■ **EXERCISE GOAL**:
Wherever pictures appear in the listing below, leave them out, and copy exactly, and only, everything from the line with "The height and width of the screenshot is (331, 739)." down to the line with "Select the BOLL indicator tab".

■ **EXTRACTED INFORMATION**:

---------------

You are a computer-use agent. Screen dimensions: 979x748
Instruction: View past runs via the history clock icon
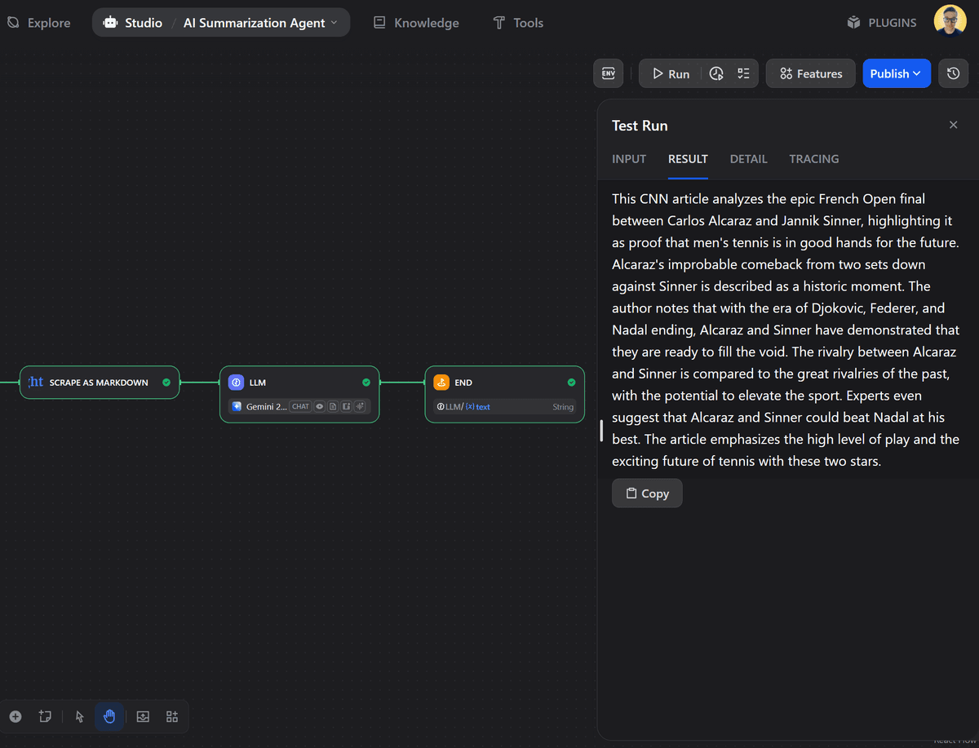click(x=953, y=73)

---------------

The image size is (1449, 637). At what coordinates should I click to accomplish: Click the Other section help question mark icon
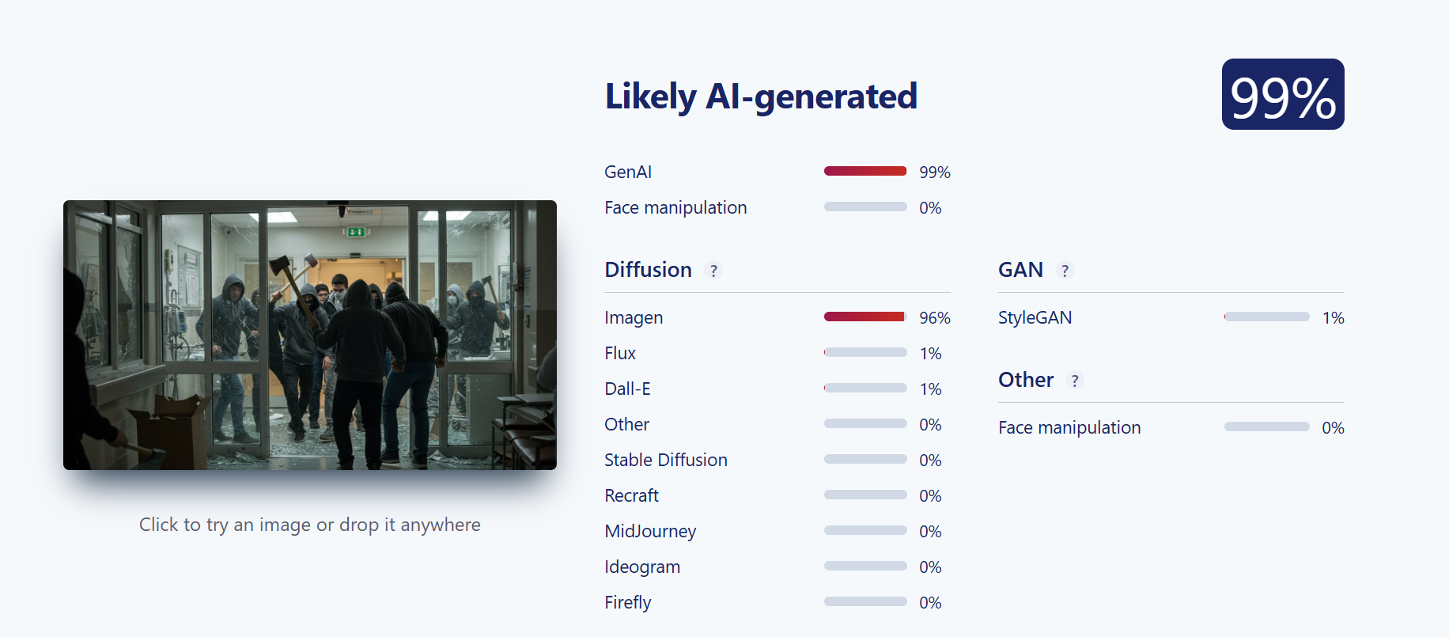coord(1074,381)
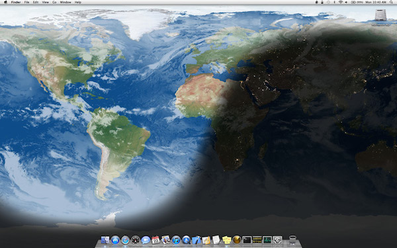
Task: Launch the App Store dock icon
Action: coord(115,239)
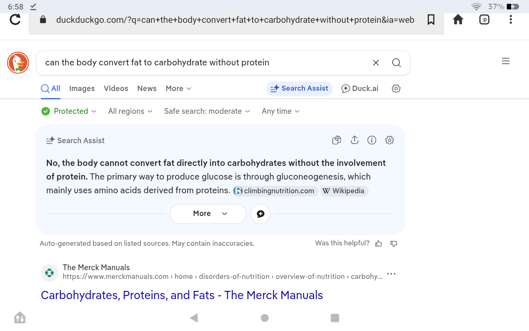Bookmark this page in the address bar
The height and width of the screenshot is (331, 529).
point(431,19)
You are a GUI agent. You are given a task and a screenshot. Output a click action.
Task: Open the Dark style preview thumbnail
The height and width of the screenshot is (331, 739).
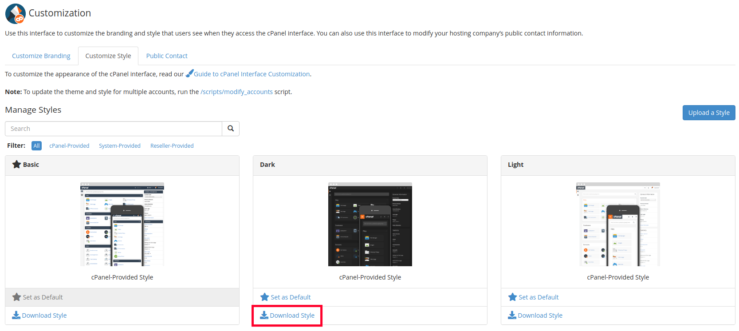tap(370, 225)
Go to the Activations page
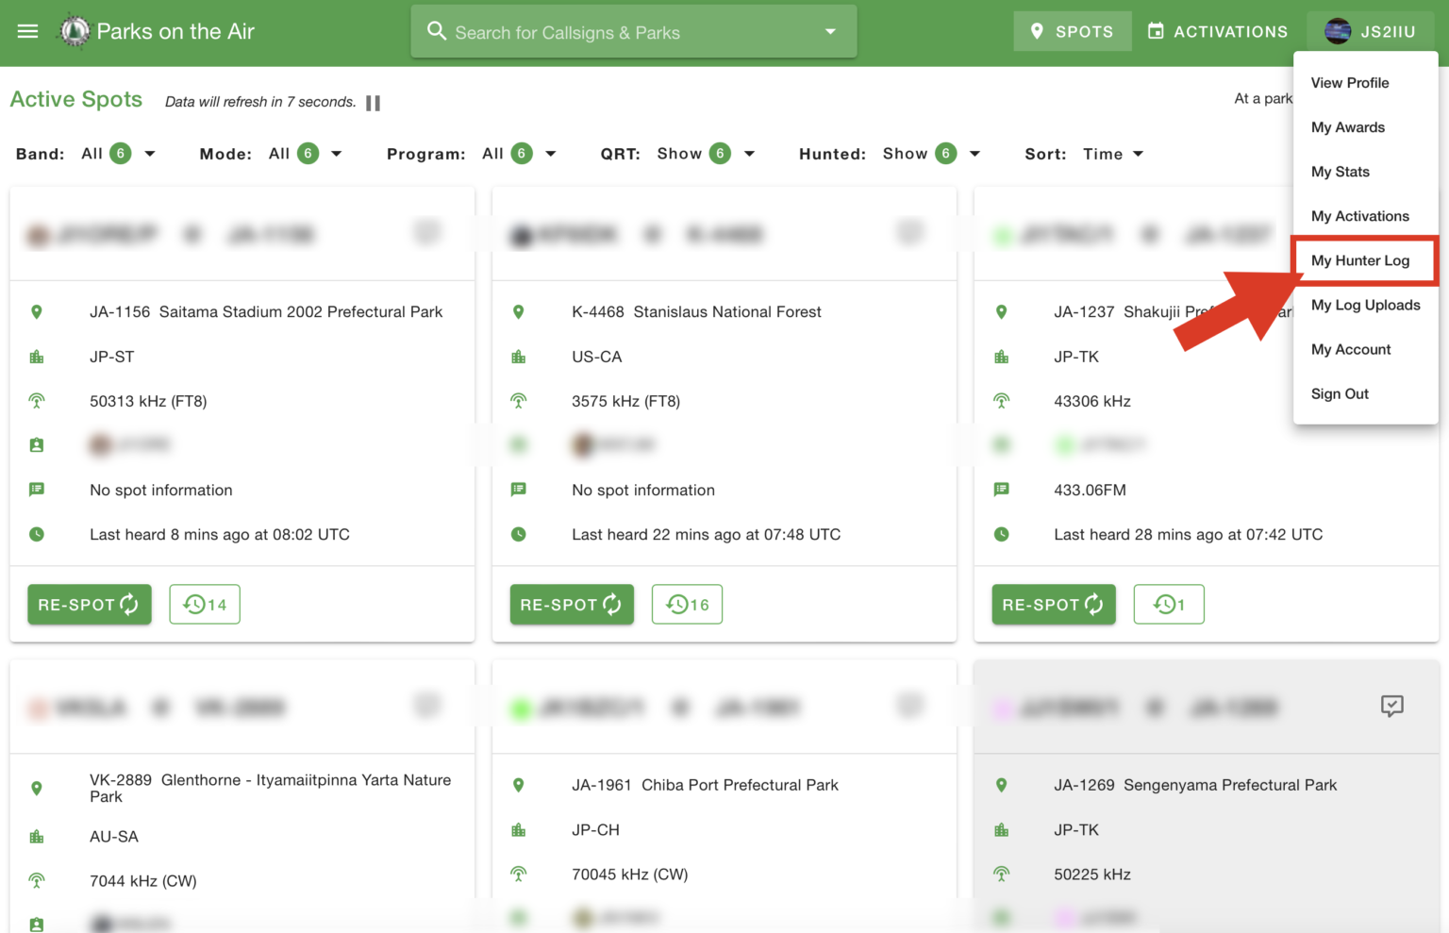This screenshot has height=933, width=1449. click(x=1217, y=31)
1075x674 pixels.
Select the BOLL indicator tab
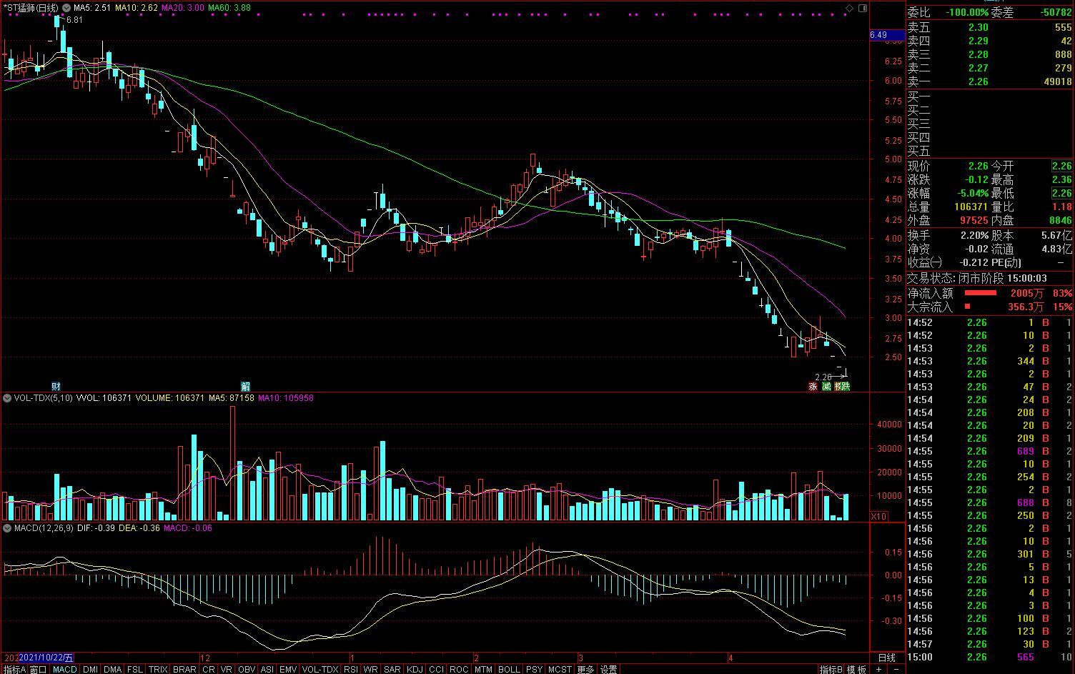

---------------

■ **TASK SOLUTION**:
The height and width of the screenshot is (331, 739).
tap(370, 225)
Go to the Activations page
This screenshot has height=933, width=1449. click(x=1217, y=31)
1075x674 pixels.
Select the BOLL indicator tab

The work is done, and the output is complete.